The importance of this day is also to reflect on our democracy model after several decades. Africans are unable to establish democratic and independent institutions as envisaged by our forefathers. Existing AU organs and institutions are facing several challenges. Case in point is the Pan African Parliament/PAP, which is established under Article 17 of the AU Constitutive Act to be a continental platform for discussion of important issues in Africa.  The Institution has a new Protocol (Malawi Protocol), which give PAP legislative power to enact model laws on issues affecting African peoples.  Because of lack of political will and commitment from our leaders to ratify the revised protocol, this institution cannot deliver much of what is expected. However, we salute some processes made so far on the reunification of African countries but bringing on board the 55 Member States, including Morocco.   It is also time to reflect on the situation of the illegal occupation by Morocco of the Western Sahara Republic territory, the ever ongoing conflict in the Democratic Republic of Congo, South Sudan, Central African Republic, Cameroun and Burundi as well.   This has the effect of prolonging implementation of the AU Agenda 2063, which commit involvement of young people and call for the need to profit from the demographic dividend by investing more in the young people.  Peace and security is another important area to double our efforts as we cannot talk about development or a prosperous Africa, when most of the countries, DRC which is gifted in natural resource is plunged into war.

It is also a day that civil society, human rights defenders, national human rights institutions and governments need to popularise in educating the African citizens about its significance to promote democracy, peace and justice. The AU has declared this year as a Year for Winning the Fight Against Corruption. There are several mechanisms in Africa that AU has adopted for accountability, respect of the rule of law and human rights. In respect of Corruption, AU Convention on Preventing and Combating Corruption is relevant for addressing the high scale of corruption, including the Thabo Mbeki findings on illicit financial transfers from Africa. That contribute to exacerbation of poverty and marginalisation of African people.

In South Africa, this year is dedicated to celebration of the centenary of our human rights icon, Tata Nelson Mandela and Mama Albertina Sisulu. They played important roles in contributing towards consolidation of democracy in South Africa and beyond, building of democratic institutions, respect of the rule of law and human rights. South Africa should use this momentum to free the people of this country from the shackles of corruption. The perpetrators of this crime should not only be held accountable, but it should be intensified to recover stolen funds and looted out of the country. The new era is making inroads in tackling this cancer of corruption and should do more so with Civil Society.
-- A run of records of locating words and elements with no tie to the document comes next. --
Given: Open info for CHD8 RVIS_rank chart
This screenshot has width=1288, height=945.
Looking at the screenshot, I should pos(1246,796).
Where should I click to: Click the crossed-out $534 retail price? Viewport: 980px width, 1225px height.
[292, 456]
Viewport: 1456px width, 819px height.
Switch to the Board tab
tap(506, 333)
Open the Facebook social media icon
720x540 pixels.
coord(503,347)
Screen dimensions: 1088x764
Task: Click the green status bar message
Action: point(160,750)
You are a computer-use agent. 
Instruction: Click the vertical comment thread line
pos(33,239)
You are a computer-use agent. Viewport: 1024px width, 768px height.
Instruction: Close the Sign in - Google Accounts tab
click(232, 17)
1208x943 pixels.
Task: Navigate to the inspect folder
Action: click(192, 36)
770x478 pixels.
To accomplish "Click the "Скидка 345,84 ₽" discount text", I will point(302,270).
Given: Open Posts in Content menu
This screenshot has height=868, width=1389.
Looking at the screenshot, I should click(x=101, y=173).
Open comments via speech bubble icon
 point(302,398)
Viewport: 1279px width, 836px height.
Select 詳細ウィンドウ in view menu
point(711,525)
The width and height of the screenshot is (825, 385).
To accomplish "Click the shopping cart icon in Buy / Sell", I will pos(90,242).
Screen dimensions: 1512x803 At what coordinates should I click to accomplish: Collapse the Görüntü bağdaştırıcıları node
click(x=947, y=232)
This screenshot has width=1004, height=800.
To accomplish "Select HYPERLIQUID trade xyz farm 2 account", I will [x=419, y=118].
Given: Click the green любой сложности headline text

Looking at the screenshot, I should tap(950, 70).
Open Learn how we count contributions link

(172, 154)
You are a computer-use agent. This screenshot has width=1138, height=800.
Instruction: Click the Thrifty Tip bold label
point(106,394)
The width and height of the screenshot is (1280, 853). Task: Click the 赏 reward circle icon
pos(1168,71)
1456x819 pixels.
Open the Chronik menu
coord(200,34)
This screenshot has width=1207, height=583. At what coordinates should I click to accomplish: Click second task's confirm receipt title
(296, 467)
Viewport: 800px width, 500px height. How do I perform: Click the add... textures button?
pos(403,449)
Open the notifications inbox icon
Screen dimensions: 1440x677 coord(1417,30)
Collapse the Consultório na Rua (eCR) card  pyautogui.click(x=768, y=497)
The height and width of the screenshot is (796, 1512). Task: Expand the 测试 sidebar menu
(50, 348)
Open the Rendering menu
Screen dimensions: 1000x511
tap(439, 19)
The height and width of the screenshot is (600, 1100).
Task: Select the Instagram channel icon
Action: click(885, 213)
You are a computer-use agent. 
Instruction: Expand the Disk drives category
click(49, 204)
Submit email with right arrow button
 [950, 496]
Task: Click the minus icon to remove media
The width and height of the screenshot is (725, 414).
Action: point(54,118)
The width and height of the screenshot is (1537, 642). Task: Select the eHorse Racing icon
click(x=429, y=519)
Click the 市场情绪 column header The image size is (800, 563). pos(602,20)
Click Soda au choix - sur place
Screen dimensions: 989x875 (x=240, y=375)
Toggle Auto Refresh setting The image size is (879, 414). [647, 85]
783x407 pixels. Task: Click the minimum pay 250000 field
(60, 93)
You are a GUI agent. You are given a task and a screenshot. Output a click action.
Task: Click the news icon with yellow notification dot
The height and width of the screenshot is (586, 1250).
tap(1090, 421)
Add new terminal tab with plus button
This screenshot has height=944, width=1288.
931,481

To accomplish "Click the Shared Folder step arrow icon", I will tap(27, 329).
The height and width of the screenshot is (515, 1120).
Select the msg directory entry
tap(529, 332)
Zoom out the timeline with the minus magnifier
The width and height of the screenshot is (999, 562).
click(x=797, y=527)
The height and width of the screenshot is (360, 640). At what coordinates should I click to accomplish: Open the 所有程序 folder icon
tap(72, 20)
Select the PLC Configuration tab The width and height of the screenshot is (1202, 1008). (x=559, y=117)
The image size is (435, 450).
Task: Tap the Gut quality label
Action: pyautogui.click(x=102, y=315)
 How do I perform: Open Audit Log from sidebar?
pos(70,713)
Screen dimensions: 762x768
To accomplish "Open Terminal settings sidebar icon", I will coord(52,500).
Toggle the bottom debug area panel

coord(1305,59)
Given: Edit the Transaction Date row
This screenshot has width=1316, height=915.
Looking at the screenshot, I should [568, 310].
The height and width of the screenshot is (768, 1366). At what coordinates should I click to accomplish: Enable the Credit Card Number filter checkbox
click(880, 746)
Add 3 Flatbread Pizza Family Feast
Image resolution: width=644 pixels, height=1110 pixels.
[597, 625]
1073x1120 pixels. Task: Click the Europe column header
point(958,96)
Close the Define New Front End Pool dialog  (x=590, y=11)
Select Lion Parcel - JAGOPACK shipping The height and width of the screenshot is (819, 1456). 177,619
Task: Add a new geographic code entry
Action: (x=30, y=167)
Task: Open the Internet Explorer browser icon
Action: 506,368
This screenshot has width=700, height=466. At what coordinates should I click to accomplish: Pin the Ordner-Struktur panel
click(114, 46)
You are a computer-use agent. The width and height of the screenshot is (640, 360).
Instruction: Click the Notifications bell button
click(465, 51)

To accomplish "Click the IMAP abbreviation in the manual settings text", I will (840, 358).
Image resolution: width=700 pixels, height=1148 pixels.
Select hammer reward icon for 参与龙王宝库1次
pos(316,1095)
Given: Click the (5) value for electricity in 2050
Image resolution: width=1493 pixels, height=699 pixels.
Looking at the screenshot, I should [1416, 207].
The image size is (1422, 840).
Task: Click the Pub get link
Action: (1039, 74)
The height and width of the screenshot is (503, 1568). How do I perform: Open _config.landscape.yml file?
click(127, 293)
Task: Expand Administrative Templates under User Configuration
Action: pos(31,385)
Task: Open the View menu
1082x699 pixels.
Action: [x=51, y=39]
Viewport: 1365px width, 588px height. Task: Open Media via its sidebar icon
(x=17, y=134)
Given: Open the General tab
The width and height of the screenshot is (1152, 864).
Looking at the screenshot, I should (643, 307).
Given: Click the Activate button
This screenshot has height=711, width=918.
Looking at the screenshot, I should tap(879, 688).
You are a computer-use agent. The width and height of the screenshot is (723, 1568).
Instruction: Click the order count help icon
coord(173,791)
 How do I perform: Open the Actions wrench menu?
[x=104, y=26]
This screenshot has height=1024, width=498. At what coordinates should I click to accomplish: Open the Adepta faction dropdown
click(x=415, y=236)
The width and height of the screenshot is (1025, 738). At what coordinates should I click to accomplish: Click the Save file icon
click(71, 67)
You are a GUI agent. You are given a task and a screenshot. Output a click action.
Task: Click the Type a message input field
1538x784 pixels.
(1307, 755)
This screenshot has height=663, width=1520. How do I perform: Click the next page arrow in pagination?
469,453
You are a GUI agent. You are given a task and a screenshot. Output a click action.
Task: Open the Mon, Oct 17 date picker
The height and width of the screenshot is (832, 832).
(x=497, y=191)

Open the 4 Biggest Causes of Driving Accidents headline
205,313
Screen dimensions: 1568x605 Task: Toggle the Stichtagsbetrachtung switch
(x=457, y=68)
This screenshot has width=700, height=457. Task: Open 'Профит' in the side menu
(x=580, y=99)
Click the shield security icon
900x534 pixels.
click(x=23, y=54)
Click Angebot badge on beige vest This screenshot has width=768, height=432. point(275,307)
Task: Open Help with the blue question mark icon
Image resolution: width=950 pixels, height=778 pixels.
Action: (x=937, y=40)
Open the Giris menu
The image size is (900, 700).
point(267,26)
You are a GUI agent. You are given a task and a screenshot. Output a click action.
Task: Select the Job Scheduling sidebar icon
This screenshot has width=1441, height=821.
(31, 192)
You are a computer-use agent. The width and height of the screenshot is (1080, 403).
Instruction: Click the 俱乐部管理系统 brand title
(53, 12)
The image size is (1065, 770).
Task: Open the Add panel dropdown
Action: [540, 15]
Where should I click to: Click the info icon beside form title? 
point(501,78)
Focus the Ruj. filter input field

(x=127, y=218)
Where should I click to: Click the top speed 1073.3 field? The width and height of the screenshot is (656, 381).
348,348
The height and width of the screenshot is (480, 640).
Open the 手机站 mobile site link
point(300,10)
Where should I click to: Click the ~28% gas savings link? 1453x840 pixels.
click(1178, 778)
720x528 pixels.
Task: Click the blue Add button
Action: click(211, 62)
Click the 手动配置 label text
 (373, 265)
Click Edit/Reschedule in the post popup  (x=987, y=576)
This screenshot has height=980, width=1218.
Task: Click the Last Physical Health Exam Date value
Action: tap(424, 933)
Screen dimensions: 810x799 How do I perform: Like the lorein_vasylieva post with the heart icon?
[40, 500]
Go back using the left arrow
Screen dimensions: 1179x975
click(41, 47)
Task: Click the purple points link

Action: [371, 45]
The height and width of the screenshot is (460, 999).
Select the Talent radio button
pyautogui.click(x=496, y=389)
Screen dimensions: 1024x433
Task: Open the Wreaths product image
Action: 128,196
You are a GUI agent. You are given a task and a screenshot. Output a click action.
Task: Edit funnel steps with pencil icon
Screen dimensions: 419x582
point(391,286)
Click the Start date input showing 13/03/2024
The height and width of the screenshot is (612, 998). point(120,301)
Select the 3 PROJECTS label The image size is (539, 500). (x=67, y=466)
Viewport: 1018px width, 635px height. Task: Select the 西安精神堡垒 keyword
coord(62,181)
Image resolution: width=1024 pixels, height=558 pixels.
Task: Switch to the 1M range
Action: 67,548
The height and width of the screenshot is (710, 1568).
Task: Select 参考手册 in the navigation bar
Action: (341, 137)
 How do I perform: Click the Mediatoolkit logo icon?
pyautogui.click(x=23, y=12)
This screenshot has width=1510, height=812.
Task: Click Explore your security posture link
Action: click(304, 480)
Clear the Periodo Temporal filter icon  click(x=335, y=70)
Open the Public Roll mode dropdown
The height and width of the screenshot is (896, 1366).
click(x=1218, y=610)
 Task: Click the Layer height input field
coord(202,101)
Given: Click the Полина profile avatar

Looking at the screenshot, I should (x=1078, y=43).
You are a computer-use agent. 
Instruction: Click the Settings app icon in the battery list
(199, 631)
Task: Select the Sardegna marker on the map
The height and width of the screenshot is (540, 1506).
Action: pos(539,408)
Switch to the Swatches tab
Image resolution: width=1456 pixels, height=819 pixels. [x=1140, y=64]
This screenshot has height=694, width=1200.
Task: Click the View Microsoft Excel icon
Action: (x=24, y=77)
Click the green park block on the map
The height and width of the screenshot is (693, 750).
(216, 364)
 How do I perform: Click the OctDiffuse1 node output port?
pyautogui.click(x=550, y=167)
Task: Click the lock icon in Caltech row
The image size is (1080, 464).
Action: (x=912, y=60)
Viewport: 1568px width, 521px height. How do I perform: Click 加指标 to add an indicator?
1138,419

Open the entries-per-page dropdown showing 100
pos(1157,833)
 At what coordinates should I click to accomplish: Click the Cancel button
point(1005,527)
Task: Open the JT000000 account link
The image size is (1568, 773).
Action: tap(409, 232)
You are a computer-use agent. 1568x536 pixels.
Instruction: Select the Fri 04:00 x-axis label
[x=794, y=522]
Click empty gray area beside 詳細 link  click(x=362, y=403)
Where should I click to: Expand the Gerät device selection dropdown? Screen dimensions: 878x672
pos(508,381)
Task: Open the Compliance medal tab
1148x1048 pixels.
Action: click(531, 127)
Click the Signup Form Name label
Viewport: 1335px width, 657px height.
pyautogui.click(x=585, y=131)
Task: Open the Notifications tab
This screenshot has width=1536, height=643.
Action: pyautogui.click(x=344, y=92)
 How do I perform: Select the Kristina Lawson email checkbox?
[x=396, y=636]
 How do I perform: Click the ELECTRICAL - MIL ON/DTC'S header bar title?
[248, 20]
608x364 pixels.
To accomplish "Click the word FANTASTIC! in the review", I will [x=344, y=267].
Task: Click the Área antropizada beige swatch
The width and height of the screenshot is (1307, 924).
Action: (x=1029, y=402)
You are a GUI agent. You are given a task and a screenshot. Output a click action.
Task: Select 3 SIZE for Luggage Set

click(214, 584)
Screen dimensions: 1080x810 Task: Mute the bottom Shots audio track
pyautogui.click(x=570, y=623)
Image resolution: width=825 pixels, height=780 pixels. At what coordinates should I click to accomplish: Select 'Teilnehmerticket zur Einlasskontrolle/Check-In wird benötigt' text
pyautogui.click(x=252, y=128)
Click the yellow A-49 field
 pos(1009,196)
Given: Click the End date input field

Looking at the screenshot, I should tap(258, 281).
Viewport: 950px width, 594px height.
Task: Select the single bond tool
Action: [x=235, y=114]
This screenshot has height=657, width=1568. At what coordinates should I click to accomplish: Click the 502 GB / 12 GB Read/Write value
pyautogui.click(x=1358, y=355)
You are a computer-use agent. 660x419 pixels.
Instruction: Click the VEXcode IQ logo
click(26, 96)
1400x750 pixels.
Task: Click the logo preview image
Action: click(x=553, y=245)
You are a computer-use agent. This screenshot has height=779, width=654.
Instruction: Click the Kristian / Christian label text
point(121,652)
In this way the path to achieving SDG 16 & 17 which commit states to create safe environments for communities will be realised, including making institutions of democracy conduct their constitutional and legislative obligations independently without fear, favour of prejudice.    South Africa is a state party to AU Convention on Preventing and Combating Corruption and should lead in fighting this evil culture internally and across Africa and develop effective laws complaint with AU mechanisms. As Chair of the SADC region and upcoming Chair of the BRICS much need to be done to change the culture of unaccountability, reprisals targeting abiding officials, citizens, in association, assembly, expression of human rights violations and appreciation of human rights defenders for cooperating with national, African and International human rights systems.

While wishing a happy Africa Day, HURISA call for a deep reflection on the Africa model as predefined by our fore leaders and to the idea of Pan Africanism.